The book spans genres including biography, memoir, history and literary analysis. Glaude says that Americans have had two failed opportunities to "begin again", a phrase taken from Baldwin's final novel Just Above My Head. The first was the "second founding" of America after the American Civil War and Reconstruction era. The second was the civil rights movement. He argues that a third opportunity is needed.

Glaude outlines Baldwin's early literary works. He argues that Baldwin's focus later changed from "white America" to the "well-being and future of black people". In 1963, a bombing took place at 16th Street Baptist Church, which Glaude believes led to Baldwin becoming disillusioned and his writing changing. Glaude mostly analyzes Baldwin's non-fiction, including his later books The Fire Next Time (1963) and No Name in the Street (1972), and the 1982 documentary I Heard It Through the Grapevine.

Glaude sees Baldwin as addressing "the lie", the idea that America has an underlying goodness, by calling for people to "bear witness". In No Name in the Street, Baldwin found that white liberals viewed racism as a matter of "hearts and minds" rather than systematic discrimination and rejected evidence of police brutality. Additionally, according to Glaude, the book is a work of experimentation and a piece of art; Glaude found it to be Baldwin's most significant work of social criticism. He says that though Baldwin's later works continued to be popular, he lost support from literary critics. He also discusses Baldwin's time in Istanbul after the assassination of Martin Luther King Jr., and writes that Baldwin's queerness made him "misfitted" amongst civil rights activists including King and Eldridge Cleaver.

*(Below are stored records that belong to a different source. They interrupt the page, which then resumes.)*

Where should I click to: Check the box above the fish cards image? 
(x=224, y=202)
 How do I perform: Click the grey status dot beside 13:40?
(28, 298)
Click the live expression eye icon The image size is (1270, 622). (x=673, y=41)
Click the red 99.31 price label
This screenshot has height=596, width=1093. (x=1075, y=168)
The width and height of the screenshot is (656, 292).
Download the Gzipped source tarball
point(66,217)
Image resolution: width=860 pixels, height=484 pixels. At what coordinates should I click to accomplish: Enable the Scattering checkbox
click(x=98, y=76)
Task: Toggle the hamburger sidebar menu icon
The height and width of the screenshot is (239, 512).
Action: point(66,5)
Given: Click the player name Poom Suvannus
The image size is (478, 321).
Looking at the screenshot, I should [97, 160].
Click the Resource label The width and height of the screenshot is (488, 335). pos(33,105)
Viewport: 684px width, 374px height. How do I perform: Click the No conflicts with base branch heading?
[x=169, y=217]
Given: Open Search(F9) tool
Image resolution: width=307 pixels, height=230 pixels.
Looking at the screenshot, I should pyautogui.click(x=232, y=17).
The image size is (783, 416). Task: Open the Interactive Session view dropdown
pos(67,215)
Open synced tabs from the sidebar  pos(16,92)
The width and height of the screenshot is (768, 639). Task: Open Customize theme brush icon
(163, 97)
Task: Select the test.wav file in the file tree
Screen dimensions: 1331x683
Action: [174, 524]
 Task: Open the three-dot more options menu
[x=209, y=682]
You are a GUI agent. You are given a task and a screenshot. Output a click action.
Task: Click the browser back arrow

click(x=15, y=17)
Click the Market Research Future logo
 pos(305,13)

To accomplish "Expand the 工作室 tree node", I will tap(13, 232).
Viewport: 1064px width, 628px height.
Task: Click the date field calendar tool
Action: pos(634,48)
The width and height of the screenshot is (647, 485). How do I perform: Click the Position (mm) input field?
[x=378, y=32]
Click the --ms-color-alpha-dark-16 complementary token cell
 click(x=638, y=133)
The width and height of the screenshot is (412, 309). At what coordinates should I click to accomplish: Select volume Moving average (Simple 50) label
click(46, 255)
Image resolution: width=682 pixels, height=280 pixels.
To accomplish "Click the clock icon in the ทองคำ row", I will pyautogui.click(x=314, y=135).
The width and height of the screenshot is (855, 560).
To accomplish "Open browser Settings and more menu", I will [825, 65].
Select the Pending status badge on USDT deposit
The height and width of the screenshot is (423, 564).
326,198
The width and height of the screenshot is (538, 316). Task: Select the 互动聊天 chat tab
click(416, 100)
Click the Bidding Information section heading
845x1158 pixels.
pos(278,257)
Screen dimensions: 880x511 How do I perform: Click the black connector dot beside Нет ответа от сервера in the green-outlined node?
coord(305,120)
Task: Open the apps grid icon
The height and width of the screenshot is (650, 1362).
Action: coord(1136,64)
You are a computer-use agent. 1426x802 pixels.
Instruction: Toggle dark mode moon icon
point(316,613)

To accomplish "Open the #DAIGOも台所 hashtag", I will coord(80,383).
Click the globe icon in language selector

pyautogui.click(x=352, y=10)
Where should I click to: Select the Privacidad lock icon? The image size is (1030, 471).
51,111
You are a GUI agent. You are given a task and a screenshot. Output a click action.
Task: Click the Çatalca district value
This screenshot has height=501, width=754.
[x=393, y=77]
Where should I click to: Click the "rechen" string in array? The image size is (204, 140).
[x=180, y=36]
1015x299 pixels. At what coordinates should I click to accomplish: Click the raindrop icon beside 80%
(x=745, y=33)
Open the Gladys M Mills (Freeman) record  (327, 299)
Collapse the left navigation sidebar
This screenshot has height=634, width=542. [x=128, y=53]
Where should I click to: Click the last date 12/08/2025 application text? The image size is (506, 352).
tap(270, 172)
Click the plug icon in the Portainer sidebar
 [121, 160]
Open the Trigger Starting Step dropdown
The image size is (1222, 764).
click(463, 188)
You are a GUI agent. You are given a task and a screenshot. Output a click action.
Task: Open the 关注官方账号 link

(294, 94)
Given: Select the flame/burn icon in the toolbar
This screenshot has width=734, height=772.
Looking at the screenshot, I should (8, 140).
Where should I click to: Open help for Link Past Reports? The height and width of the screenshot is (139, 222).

Glaude argues that periods of American history have been similarly marked by movements for change being followed by movements to preserve the status quo. He says this began with the American Revolution and gives other examples including the 1981 election of Ronald Reagan and the war on drugs after the civil rights movement. More recently, he says that an instance of this is the 2016 election of Donald Trump as a reaction to Barack Obama's presidency. Glaude uses Baldwin's views on the Black Power movement and incarceration in the United States to make arguments about contemporary racial topics including the Black Lives Matter movement, the removal of Confederate monuments and memorials and identity politics.

==Reception==
The book entered The New York Times Best Seller list in the Hardcover Nonfiction category on July 19, 2020, where it placed fifth. The book has been on the list for three weeks, as of the August 2 edition.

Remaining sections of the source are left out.